Тоненькая, похожая на стрекозу, тень самолета скользила через мутные зеленые потоки, заросли мангровых деревьев и пальмовые рощи Момбаса. «Прошу вашего внимания. Табло даст вам сигнал, когда следует застегнуть ваши ремни. Через несколько минут наш самолет пойдет на посадку…»
Пассажиры послушно окунулись в яростные лучи солнца и соленый запах моря, и среди них Дэни заметила стройного араба в белом костюме, с которым, как она видела, столь возбужденно говорил Салим Абейд в Найроби сегодня утром.
По-видимому, в самолете были и другие люди, которые были с ним знакомы, поскольку Найджел Понтинг, заметив его, оставил миссис Бингхем и поспешил за ним. Они пожали друг другу руки и несколько минут стояли на жарком шоссе, тихо беседуя, и Дэни, проходя мимо, услышала, как секретарь Тайсона сказал:
– Надеюсь, вы хорошо провели время? Честное слово, Найроби не для меня. Но, конечно, с вами дело обстоит иначе – у вас там друзья. А вот я отправился с Банни на Северную границу и…
Слова «упоительный примитив» преследовали ее, пока она не добралась до тени в здании аэропорта.
Салим Абейд – Джембе, – выглядевший далеко не лучшим образом, пропыхтел мимо нее, направляясь к противоположному концу зала, где он сел за маленький столик, заказал себе чашечку черного кофе и начал читать арабскую газету, которую держал в заметно трясущихся руках.

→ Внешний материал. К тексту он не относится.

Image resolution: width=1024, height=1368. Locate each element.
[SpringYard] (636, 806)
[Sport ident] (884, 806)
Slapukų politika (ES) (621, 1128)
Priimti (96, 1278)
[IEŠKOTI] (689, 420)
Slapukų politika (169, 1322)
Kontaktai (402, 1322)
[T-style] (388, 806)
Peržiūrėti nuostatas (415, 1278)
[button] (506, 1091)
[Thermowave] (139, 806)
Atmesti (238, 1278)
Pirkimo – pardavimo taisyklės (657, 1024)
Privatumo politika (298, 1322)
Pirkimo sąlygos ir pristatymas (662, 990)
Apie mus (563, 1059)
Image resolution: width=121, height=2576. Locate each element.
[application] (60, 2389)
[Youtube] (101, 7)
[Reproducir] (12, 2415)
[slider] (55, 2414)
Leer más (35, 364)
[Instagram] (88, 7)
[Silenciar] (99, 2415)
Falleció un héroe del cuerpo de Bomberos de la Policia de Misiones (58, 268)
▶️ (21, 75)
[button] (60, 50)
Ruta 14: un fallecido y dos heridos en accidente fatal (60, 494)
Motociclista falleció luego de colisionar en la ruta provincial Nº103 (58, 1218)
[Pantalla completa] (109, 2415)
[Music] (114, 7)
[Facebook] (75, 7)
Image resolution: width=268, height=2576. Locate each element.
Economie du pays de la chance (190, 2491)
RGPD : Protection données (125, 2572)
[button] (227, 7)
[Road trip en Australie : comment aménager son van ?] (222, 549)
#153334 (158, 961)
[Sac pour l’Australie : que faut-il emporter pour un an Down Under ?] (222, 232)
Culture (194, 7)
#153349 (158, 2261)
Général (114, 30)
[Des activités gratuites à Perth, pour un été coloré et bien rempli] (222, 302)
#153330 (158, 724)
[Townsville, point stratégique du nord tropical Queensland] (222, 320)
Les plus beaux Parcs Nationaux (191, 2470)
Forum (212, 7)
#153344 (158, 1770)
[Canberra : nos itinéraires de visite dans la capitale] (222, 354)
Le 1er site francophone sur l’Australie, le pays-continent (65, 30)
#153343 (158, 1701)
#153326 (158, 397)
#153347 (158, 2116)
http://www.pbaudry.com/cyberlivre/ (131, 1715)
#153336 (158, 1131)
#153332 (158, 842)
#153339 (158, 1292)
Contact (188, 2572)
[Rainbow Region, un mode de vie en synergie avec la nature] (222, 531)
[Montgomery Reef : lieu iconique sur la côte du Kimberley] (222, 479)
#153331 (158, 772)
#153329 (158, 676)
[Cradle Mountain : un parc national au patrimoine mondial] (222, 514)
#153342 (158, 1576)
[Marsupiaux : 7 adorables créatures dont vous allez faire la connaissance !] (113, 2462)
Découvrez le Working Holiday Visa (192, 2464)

В зале ожидания аэропорта было душно и полно народу, и, поскольку Лэш бросил ее на произвол судьбы, Дэни купила себе в книжном киоске журнал и уселась с ним в сравнительно уединенное кресло неподалеку от стойки. Но она не читала. Она сидела, слепо уставившись на печатную страницу и рассеянно слушая многоязыкие голоса вокруг нее, пока ее внимание не привлекла большая, заключенная в раму реклама местных авиалиний, которая висела сбоку от стойки чуть левее ее.
Реклама, как она обнаружила, была нарисована на зеркале, и в нем она увидела отражение голубых локонов Гасси Бингхем, шляпу Миллисент Бейтс в виде миски для пудинга и похожий на цветок лик Амальфи Гордон.
Амальфи, подумала Дэни, выглядела сегодня не слишком хорошо. Похоже, что ей было жарко и она была раздражена, а беседа с Эдуардо ди Кьяго, чье красивое орлиное лицо виднелось в самом углу зеркала, явно надоела ей, так как она отвечала ему односложно, позволив своим глазам блуждать по залу. Миссис Бингхем, в свою очередь, казалось, была весьма довольна собой. Она смеялась над тем, что кто-то сказал, и дикая мысль о том, что она могла быть как-то связана с убийством мистера Хонивуда, показалась вдруг абсолютно смехотворной.
Вероятно, это все-таки был араб Джембе. Или же в лондонском самолете мог быть кто-то совсем неизвестный, на кого она не обратила внимания. Или даже сэр Амброуз Ярдли! Полная абсурдность этой последней мысли вызвала у Дэни слабую улыбку: она позволила своей фантазии разгуляться вовсю! И к тому же сэра Амброуза не было в Найроби прошлой ночью. Наверняка, это кто-то неизвестный…
Группа в зеркале распалась и разошлась, и она больше не видела отражения никого из тех, кого она знала. Появлялись и снова уходили пассажиры с других рейсов, в зале ожидания стало еще более шумно и тесно. У Дэни невыносимо разболелась голова, и каждый отдельный звук в какофонии шумов вызывал еще большее раздражение: капризный индийский ребенок, вопивший с унылой настойчивостью, грохот разбитой чашки и булькание разлитой жидкости, пронзительное хихиканье и болтовня стаи арабских матрон и громкий хохот группы молодых плантаторов возле бара.
– Вы никогда не говорили мне, что умеете читать по-арабски, – заметил голос Лэша рядом с ней.
Дэни ужасно смутилась и прикусила язык, а впервые сконцентрировав свое внимание на том журнале, который держала в руках, она обнаружила, что он действительно напечатан совершенно непонятным шрифтом.